Fri Dec 13 08:30 AM -- 09:10 AM (PST) @

There is a usability gap between manipulation-capable robots and helpful in-home digital agents. Dialog-enabled smart assistants have recently seen widespread adoption, but these cannot move or manipulate objects. By contrast, manipulation-capable and mobile robots are still largely deployed in industrial settings and do not interact with human users. Language-enabled robots can bridge this gap---natural language interfaces help robots and non-experts collaborate to achieve their goals. Navigation in unexplored environments to high-level targets like "Go to the room with a plant" can be facilitated by enabling agents to ask questions and react to human clarifications on-the-fly. Further, high-level instructions like "Put a plate of toast on the table" require inferring many steps, from finding a knife to operating a toaster. Low-level instructions can serve to clarify these individual steps.

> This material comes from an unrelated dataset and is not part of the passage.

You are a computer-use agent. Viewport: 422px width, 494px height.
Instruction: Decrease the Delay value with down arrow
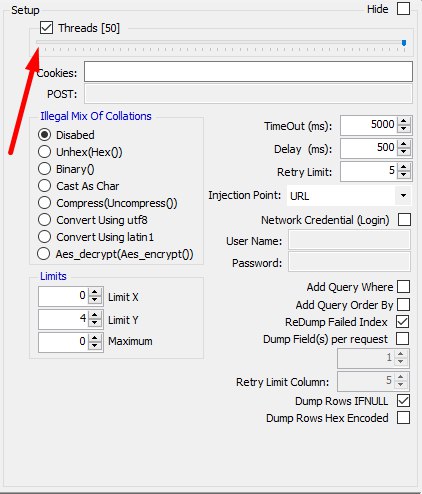(x=404, y=151)
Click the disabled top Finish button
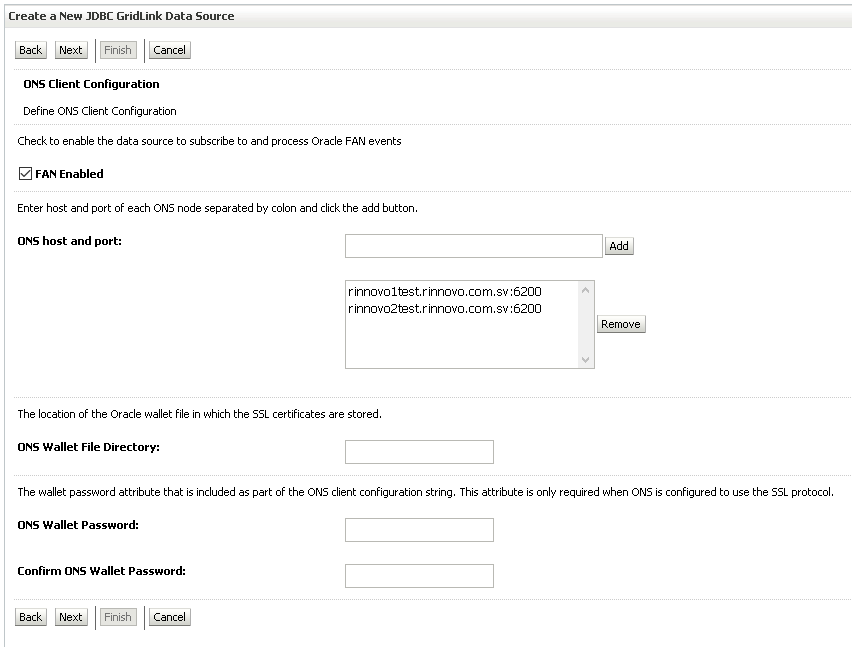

Through two new datasets and accompanying models, we study human-human dialog for cooperative navigation, and high- and low-level language instructions for cooking, cleaning, and tidying in interactive home environments. These datasets are a first step towards collaborative, dialog-enabled robots helpful in human spaces.

Author Information

Jason Baldridge (Google)

Jason Baldridge is a research scientist at Google working on grounded language understanding, with a focus on vision-and-language navigation, spatiotemporal representations, and connecting vision and language. Prior to Google, Jason was a professor at the University of Texas at Austin, where he worked on categorial grammar, parsing, coreference, sentiment analysis, discourse structure, geolocation, and NLP for low resource languages.